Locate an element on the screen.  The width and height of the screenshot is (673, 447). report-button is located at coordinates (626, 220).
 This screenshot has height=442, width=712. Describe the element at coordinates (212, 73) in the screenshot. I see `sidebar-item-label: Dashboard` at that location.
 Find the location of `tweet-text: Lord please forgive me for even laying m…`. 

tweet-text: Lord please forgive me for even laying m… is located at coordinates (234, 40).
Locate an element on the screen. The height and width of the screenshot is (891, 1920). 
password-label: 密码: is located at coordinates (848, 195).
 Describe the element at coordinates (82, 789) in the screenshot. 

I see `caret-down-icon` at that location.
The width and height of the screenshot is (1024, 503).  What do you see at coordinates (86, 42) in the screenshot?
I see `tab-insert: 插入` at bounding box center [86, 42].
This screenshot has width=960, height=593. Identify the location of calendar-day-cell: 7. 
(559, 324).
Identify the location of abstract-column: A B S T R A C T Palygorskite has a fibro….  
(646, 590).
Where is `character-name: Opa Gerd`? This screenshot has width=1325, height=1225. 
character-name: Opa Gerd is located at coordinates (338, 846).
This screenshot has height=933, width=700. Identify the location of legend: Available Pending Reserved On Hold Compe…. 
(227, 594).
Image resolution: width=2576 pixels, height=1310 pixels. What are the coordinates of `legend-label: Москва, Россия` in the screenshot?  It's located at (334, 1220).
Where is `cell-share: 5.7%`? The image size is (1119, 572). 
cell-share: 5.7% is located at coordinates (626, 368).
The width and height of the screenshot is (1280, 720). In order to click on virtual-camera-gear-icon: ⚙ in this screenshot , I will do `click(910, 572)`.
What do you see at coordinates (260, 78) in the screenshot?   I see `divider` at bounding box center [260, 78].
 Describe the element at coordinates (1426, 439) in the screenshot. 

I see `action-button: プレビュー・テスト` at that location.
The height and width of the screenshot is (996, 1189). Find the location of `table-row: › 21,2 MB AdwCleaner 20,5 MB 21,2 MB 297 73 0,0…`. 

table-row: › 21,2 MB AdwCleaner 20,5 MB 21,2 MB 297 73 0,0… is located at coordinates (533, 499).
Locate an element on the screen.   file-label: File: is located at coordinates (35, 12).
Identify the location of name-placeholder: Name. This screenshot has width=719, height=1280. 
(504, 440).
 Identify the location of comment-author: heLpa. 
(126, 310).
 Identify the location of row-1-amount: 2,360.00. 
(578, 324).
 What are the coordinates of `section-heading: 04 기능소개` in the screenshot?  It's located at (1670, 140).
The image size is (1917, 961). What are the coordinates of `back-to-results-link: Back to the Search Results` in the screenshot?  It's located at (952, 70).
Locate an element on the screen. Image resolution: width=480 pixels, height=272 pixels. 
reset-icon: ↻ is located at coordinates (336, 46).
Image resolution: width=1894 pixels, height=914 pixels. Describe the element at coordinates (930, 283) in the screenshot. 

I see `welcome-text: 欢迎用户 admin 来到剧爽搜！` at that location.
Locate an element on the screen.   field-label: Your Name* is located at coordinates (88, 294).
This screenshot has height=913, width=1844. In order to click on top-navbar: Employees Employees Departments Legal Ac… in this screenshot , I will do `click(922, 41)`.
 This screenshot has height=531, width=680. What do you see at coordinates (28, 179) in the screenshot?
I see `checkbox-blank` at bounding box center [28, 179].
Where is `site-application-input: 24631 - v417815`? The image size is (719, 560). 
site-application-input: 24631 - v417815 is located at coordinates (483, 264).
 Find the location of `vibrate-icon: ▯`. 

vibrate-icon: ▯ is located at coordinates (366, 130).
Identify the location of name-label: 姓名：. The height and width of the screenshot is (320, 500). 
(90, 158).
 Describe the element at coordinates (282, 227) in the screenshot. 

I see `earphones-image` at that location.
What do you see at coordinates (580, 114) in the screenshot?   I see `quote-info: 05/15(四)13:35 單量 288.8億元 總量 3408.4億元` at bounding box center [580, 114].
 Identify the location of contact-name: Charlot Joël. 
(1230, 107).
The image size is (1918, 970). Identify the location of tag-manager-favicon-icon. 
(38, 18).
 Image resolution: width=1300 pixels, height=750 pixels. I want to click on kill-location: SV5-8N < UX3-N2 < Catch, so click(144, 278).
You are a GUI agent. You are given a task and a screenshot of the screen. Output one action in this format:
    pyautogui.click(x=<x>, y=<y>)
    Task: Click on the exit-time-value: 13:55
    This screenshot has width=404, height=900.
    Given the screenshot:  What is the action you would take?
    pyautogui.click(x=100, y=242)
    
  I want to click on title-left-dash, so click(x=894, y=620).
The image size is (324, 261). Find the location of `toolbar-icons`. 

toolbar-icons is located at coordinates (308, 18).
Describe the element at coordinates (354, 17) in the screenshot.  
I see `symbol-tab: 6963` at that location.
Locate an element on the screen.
+++
Arrange every one of the lines above as a Markdown table with the columns Row and Line text, numbering each row and leaving out blank lines.

| Row | Line text |
|---|---|
| 1 | Locate an element on the screen.  The width and height of the screenshot is (673, 447). report-button is located at coordinates (626, 220). |
| 2 |  This screenshot has height=442, width=712. Describe the element at coordinates (212, 73) in the screenshot. I see `sidebar-item-label: Dashboard` at that location. |
| 3 |  Find the location of `tweet-text: Lord please forgive me for even laying m…`.  |
| 4 | tweet-text: Lord please forgive me for even laying m… is located at coordinates (234, 40). |
| 5 | Locate an element on the screen. The height and width of the screenshot is (891, 1920).  |
| 6 | password-label: 密码: is located at coordinates (848, 195). |
| 7 |  Describe the element at coordinates (82, 789) in the screenshot.  |
| 8 | I see `caret-down-icon` at that location. |
| 9 | The width and height of the screenshot is (1024, 503).  What do you see at coordinates (86, 42) in the screenshot? |
| 10 | I see `tab-insert: 插入` at bounding box center [86, 42]. |
| 11 | This screenshot has width=960, height=593. Identify the location of calendar-day-cell: 7.  |
| 12 | (559, 324). |
| 13 | Identify the location of abstract-column: A B S T R A C T Palygorskite has a fibro….   |
| 14 | (646, 590). |
| 15 | Where is `character-name: Opa Gerd`? This screenshot has width=1325, height=1225.  |
| 16 | character-name: Opa Gerd is located at coordinates (338, 846). |
| 17 | This screenshot has height=933, width=700. Identify the location of legend: Available Pending Reserved On Hold Compe….  |
| 18 | (227, 594). |
| 19 | Image resolution: width=2576 pixels, height=1310 pixels. What are the coordinates of `legend-label: Москва, Россия` in the screenshot?  It's located at (334, 1220). |
| 20 | Where is `cell-share: 5.7%`? The image size is (1119, 572).  |
| 21 | cell-share: 5.7% is located at coordinates (626, 368). |
| 22 | The width and height of the screenshot is (1280, 720). In order to click on virtual-camera-gear-icon: ⚙ in this screenshot , I will do `click(910, 572)`. |
| 23 | What do you see at coordinates (260, 78) in the screenshot?   I see `divider` at bounding box center [260, 78]. |
| 24 |  Describe the element at coordinates (1426, 439) in the screenshot.  |
| 25 | I see `action-button: プレビュー・テスト` at that location. |
| 26 | The height and width of the screenshot is (996, 1189). Find the location of `table-row: › 21,2 MB AdwCleaner 20,5 MB 21,2 MB 297 73 0,0…`.  |
| 27 | table-row: › 21,2 MB AdwCleaner 20,5 MB 21,2 MB 297 73 0,0… is located at coordinates (533, 499). |
| 28 | Locate an element on the screen.   file-label: File: is located at coordinates (35, 12). |
| 29 | Identify the location of name-placeholder: Name. This screenshot has width=719, height=1280.  |
| 30 | (504, 440). |
| 31 |  Identify the location of comment-author: heLpa.  |
| 32 | (126, 310). |
| 33 |  Identify the location of row-1-amount: 2,360.00.  |
| 34 | (578, 324). |
| 35 |  What are the coordinates of `section-heading: 04 기능소개` in the screenshot?  It's located at (1670, 140). |
| 36 | The image size is (1917, 961). What are the coordinates of `back-to-results-link: Back to the Search Results` in the screenshot?  It's located at (952, 70). |
| 37 | Locate an element on the screen. Image resolution: width=480 pixels, height=272 pixels.  |
| 38 | reset-icon: ↻ is located at coordinates (336, 46). |
| 39 | Image resolution: width=1894 pixels, height=914 pixels. Describe the element at coordinates (930, 283) in the screenshot.  |
| 40 | I see `welcome-text: 欢迎用户 admin 来到剧爽搜！` at that location. |
| 41 | Locate an element on the screen.   field-label: Your Name* is located at coordinates (88, 294). |
| 42 | This screenshot has height=913, width=1844. In order to click on top-navbar: Employees Employees Departments Legal Ac… in this screenshot , I will do `click(922, 41)`. |
| 43 |  This screenshot has height=531, width=680. What do you see at coordinates (28, 179) in the screenshot? |
| 44 | I see `checkbox-blank` at bounding box center [28, 179]. |
| 45 | Where is `site-application-input: 24631 - v417815`? The image size is (719, 560).  |
| 46 | site-application-input: 24631 - v417815 is located at coordinates (483, 264). |
| 47 |  Find the location of `vibrate-icon: ▯`.  |
| 48 | vibrate-icon: ▯ is located at coordinates (366, 130). |
| 49 | Identify the location of name-label: 姓名：. The height and width of the screenshot is (320, 500).  |
| 50 | (90, 158). |
| 51 |  Describe the element at coordinates (282, 227) in the screenshot.  |
| 52 | I see `earphones-image` at that location. |
| 53 | What do you see at coordinates (580, 114) in the screenshot?   I see `quote-info: 05/15(四)13:35 單量 288.8億元 總量 3408.4億元` at bounding box center [580, 114]. |
| 54 |  Identify the location of contact-name: Charlot Joël.  |
| 55 | (1230, 107). |
| 56 | The image size is (1918, 970). Identify the location of tag-manager-favicon-icon.  |
| 57 | (38, 18). |
| 58 |  Image resolution: width=1300 pixels, height=750 pixels. I want to click on kill-location: SV5-8N < UX3-N2 < Catch, so click(144, 278). |
| 59 | You are a GUI agent. You are given a task and a screenshot of the screen. Output one action in this format: |
| 60 |     pyautogui.click(x=<x>, y=<y>) |
| 61 |     Task: Click on the exit-time-value: 13:55 |
| 62 |     This screenshot has width=404, height=900. |
| 63 |     Given the screenshot:  What is the action you would take? |
| 64 |     pyautogui.click(x=100, y=242) |
| 65 |   I want to click on title-left-dash, so click(x=894, y=620). |
| 66 | The image size is (324, 261). Find the location of `toolbar-icons`.  |
| 67 | toolbar-icons is located at coordinates (308, 18). |
| 68 | Describe the element at coordinates (354, 17) in the screenshot.   |
| 69 | I see `symbol-tab: 6963` at that location. |
| 70 | Locate an element on the screen. |